» **Your objective**
Omit every picture and return the rest of the data unaltered.

(Dataset entries)
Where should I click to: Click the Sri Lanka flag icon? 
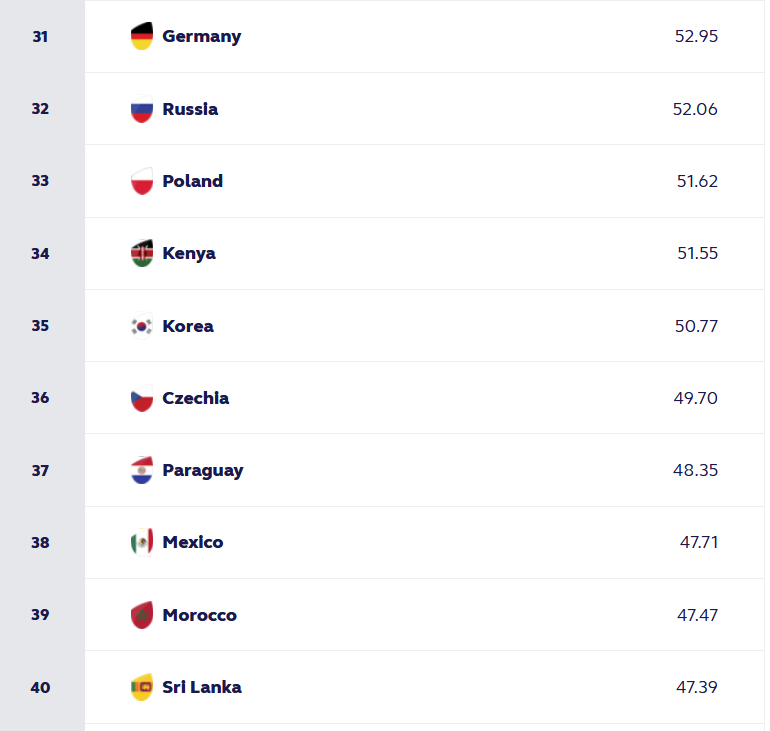coord(142,687)
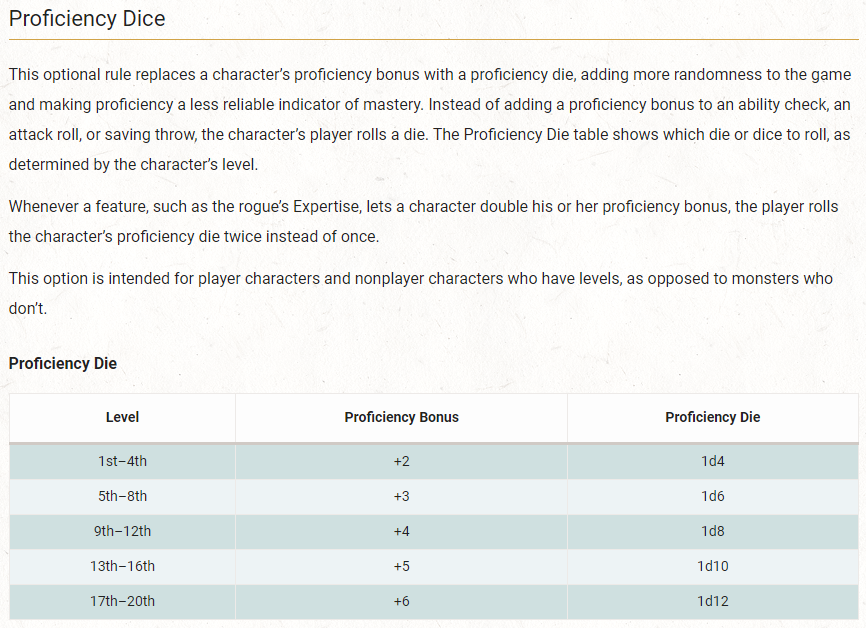Viewport: 866px width, 628px height.
Task: Click the +3 proficiency bonus cell
Action: [x=402, y=496]
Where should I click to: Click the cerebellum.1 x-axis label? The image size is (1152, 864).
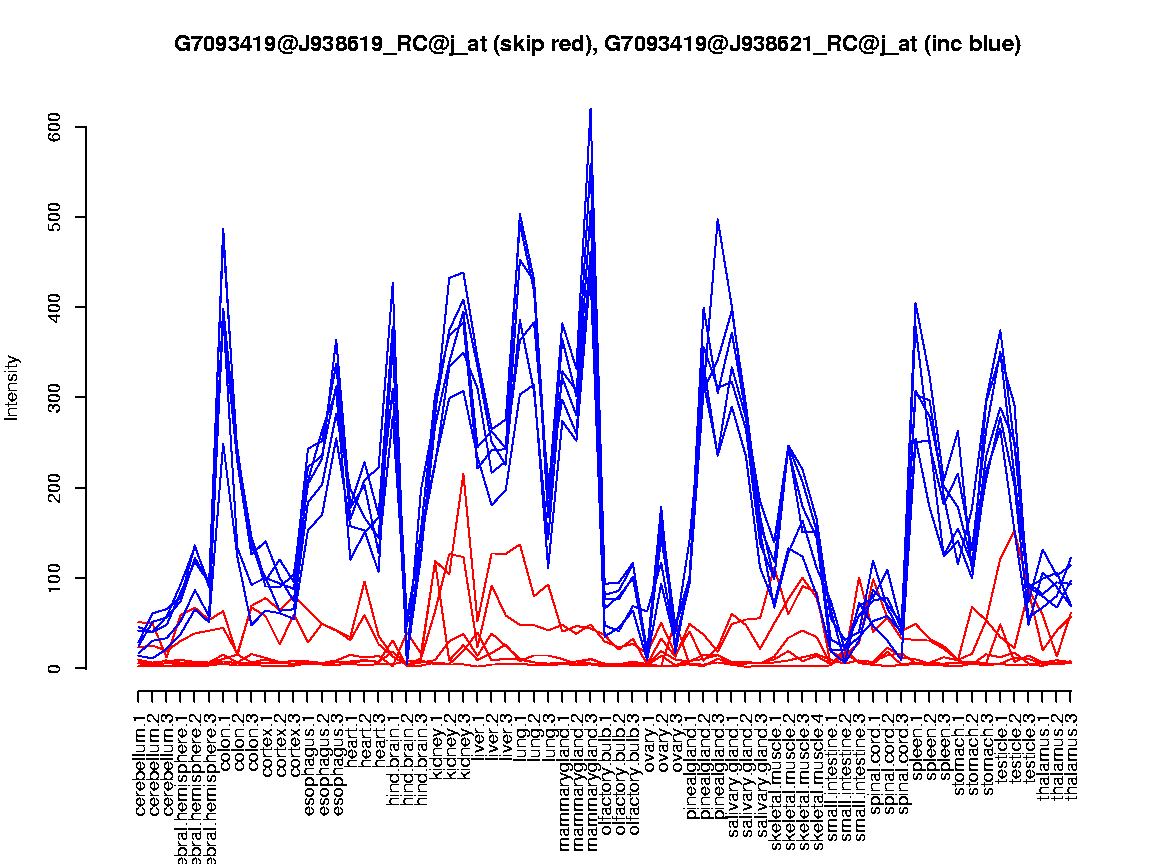(140, 761)
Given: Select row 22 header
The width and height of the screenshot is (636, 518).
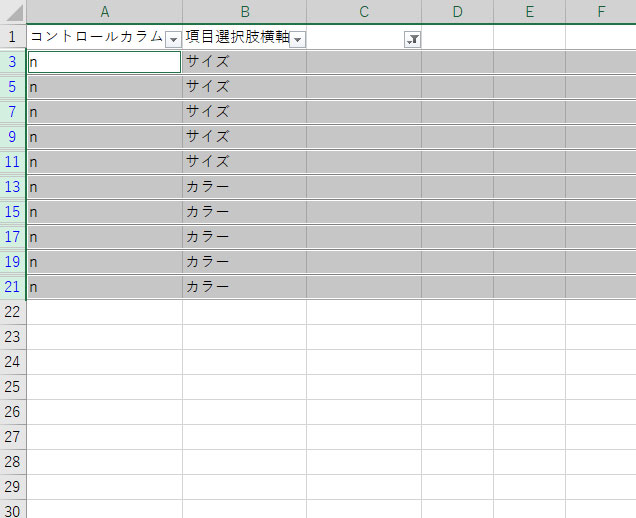Looking at the screenshot, I should [12, 312].
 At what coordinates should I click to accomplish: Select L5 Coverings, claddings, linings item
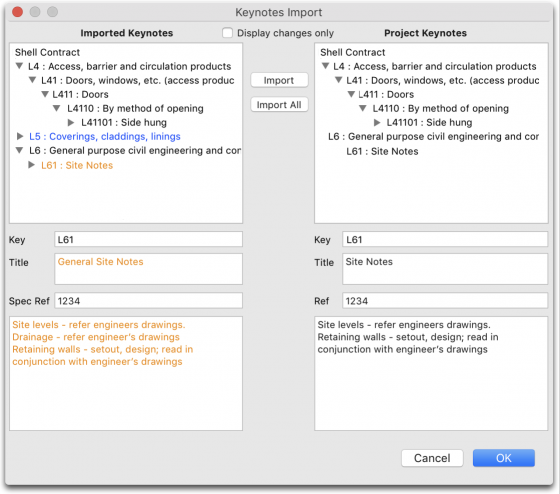pos(105,136)

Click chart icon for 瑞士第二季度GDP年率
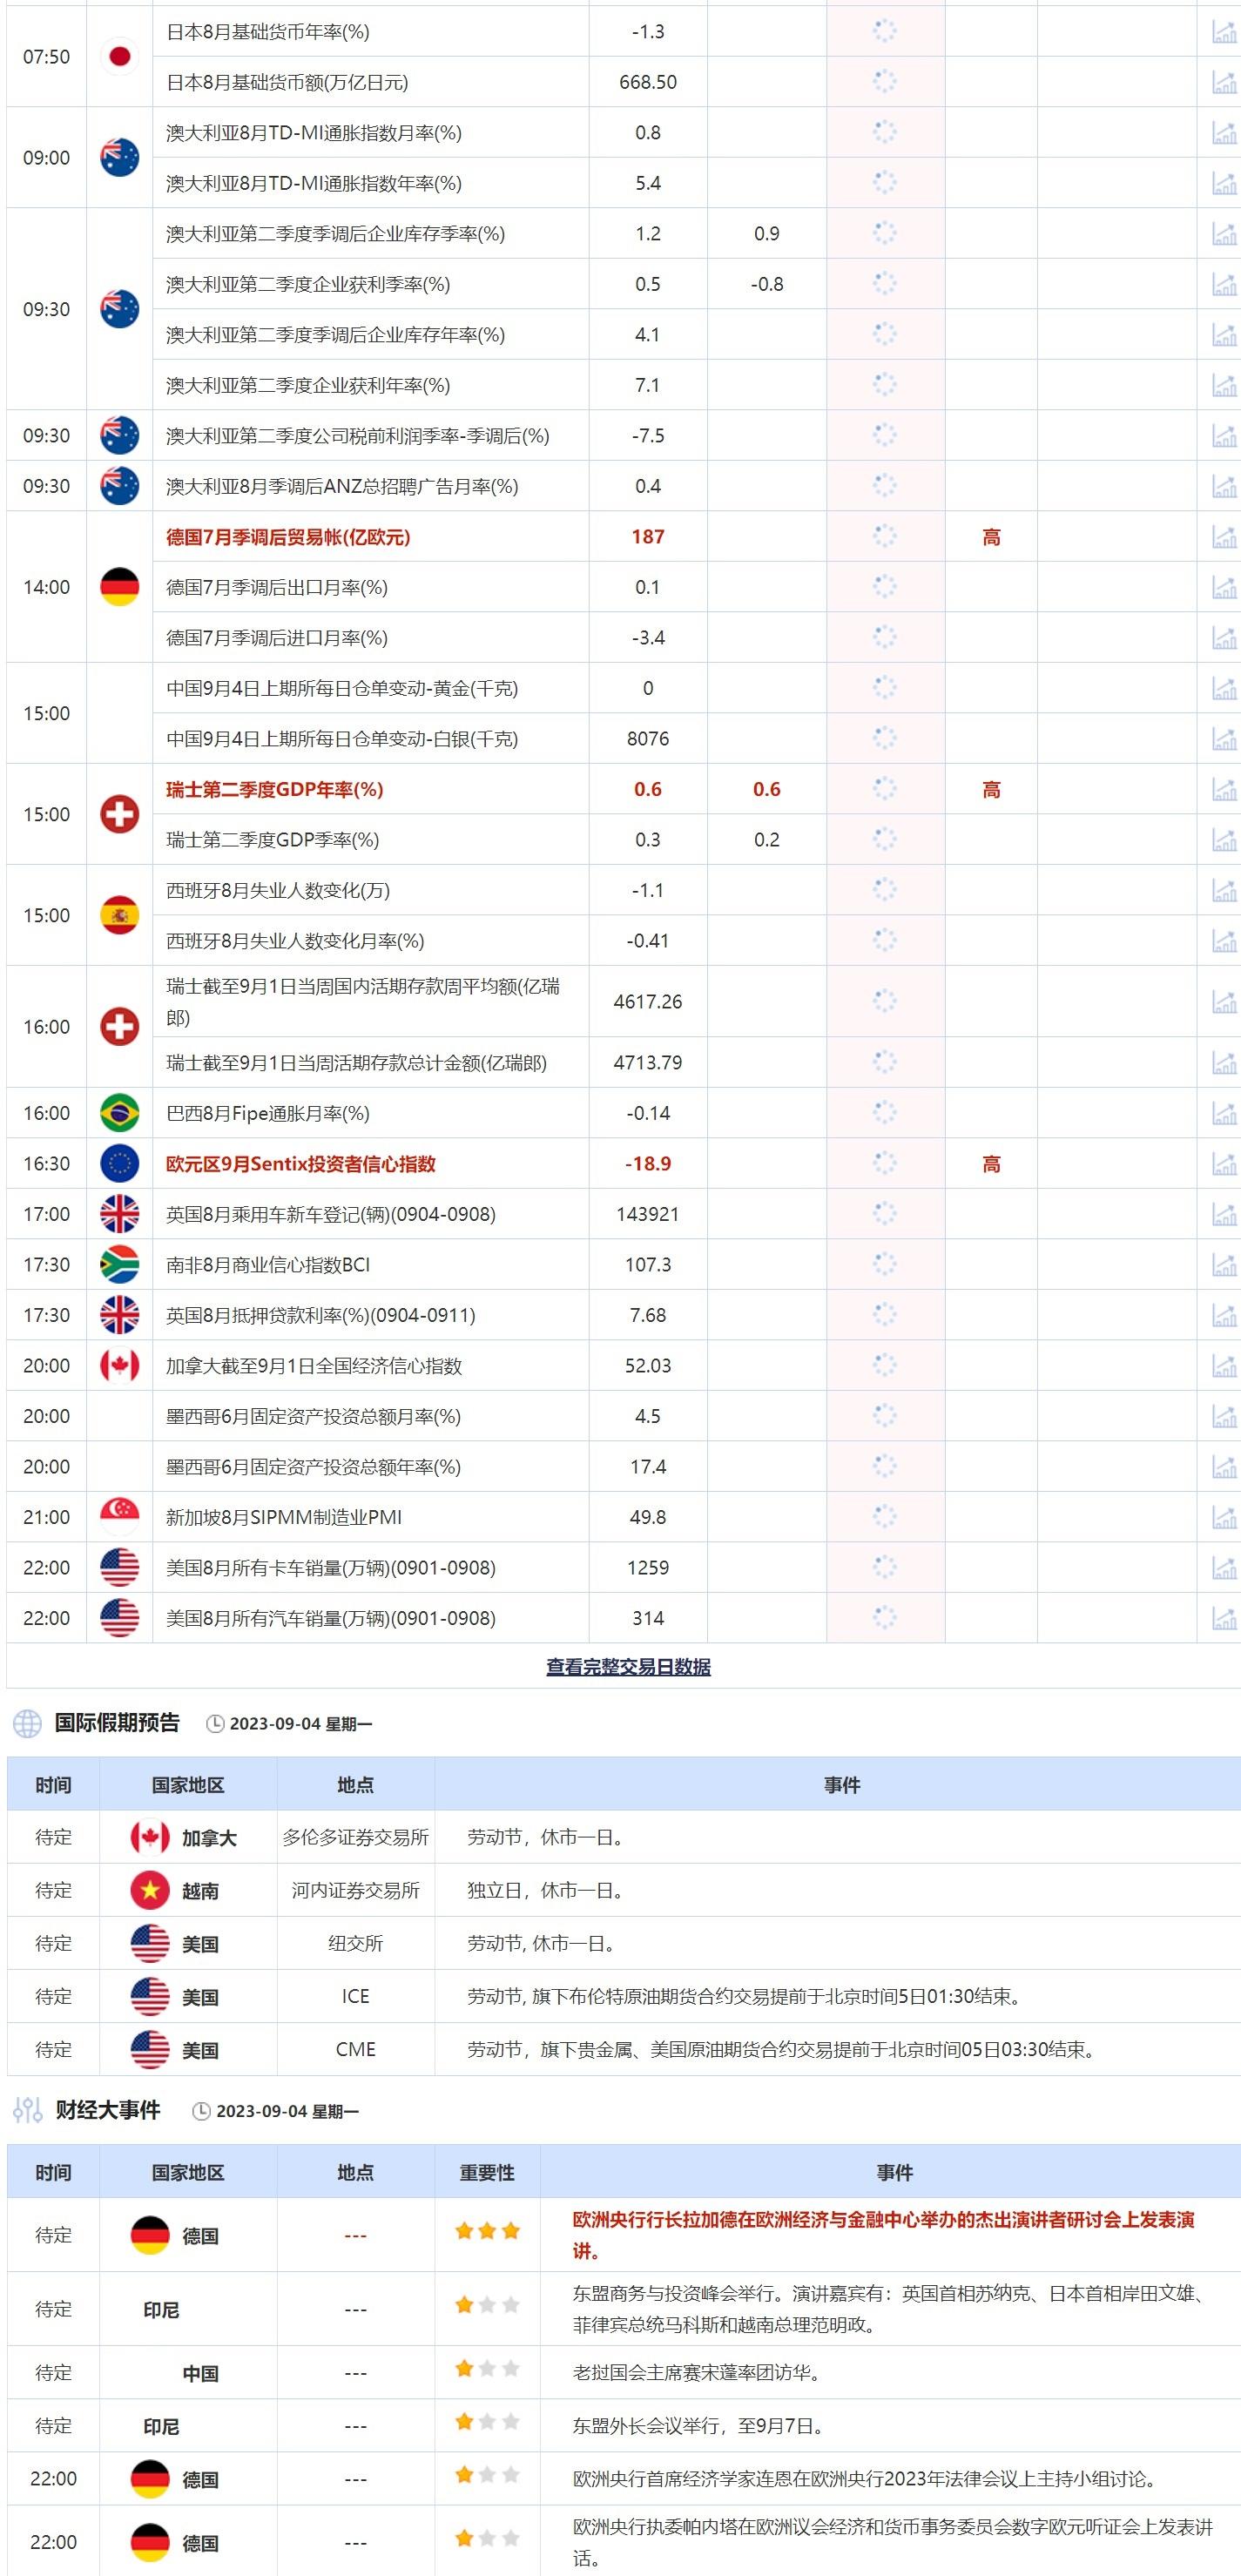[1223, 790]
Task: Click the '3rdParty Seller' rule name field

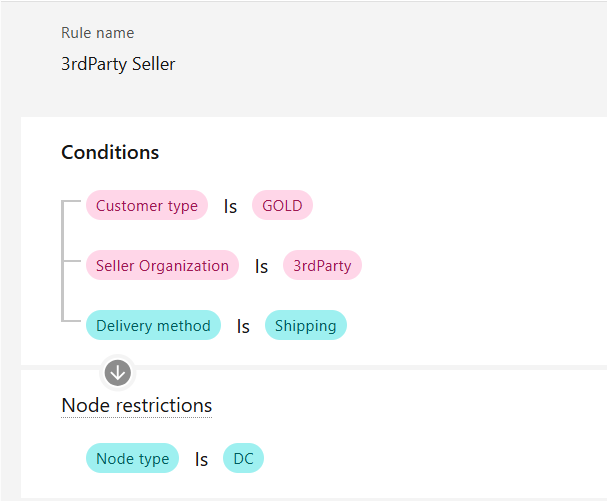Action: tap(118, 64)
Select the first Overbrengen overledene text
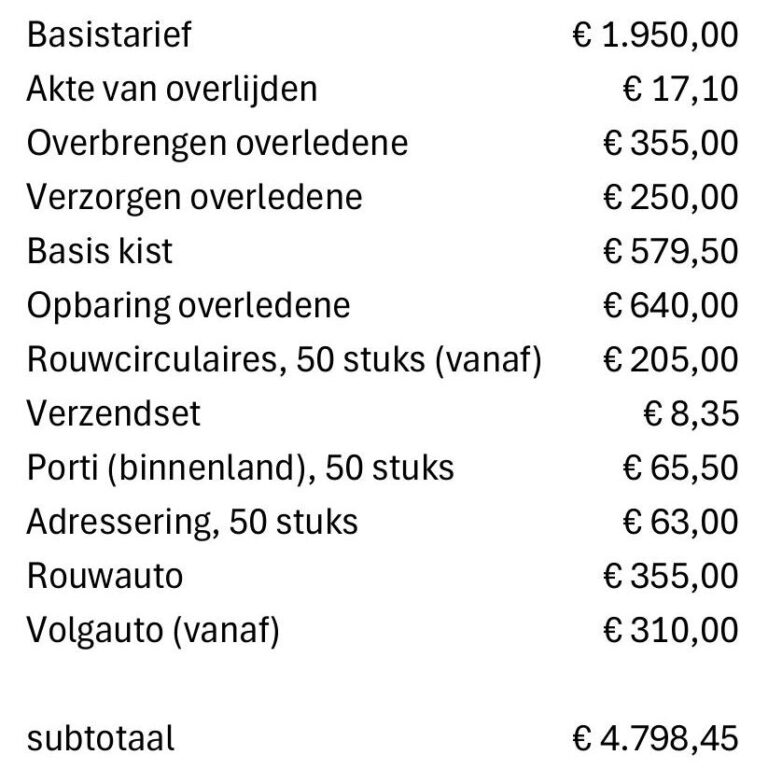This screenshot has height=769, width=768. (217, 143)
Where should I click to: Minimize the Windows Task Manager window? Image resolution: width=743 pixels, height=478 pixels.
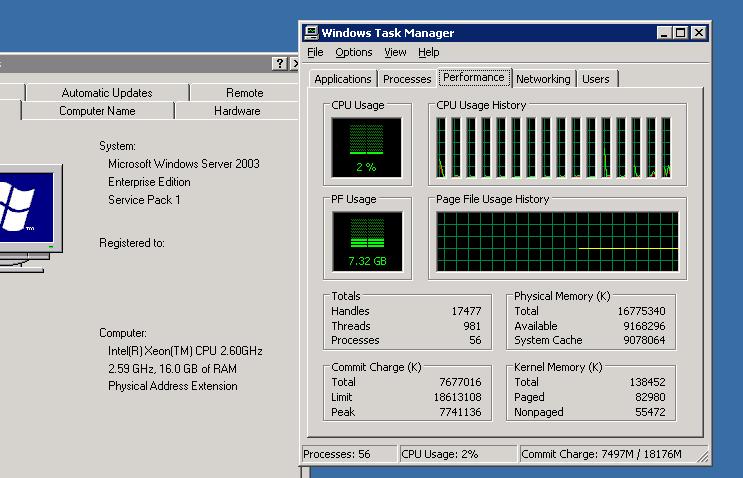(x=664, y=33)
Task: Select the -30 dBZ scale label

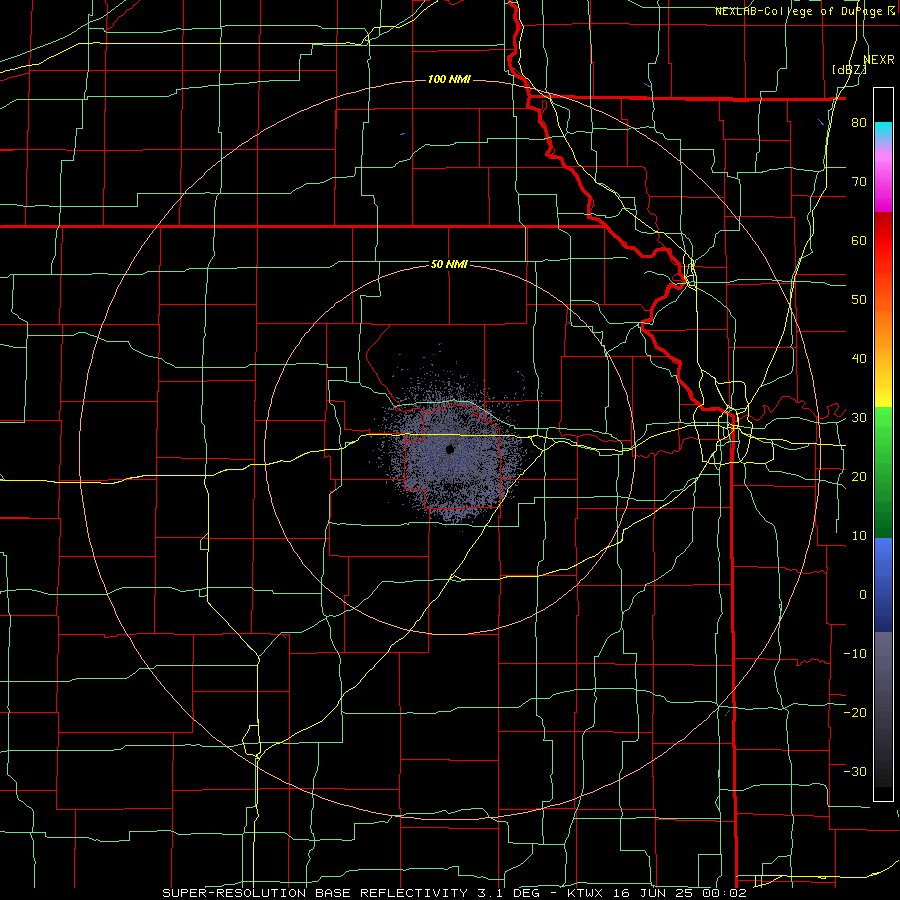Action: (855, 771)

» **Task answer**
Where should I click to: Click the Sri Lanka flag icon? 
coord(142,687)
Viewport: 866px width, 628px height.
Task: Click the +3 proficiency bonus cell
Action: [x=402, y=496]
Where should I click to: Click the cerebellum.1 x-axis label? The image size is (1152, 864).
(140, 761)
Given: Select row 22 header
The width and height of the screenshot is (636, 518).
Looking at the screenshot, I should [12, 312].
 At what coordinates should I click to accomplish: Select L5 Coverings, claddings, linings item
pos(105,136)

Click chart icon for 瑞士第二季度GDP年率
[1223, 790]
Task: Click the '3rdParty Seller' rule name field

Action: tap(118, 64)
Select the first Overbrengen overledene text
This screenshot has height=769, width=768. (217, 143)
Where should I click to: Minimize the Windows Task Manager window? Image resolution: width=743 pixels, height=478 pixels.
(x=664, y=33)
Task: Select the -30 dBZ scale label

Action: (855, 771)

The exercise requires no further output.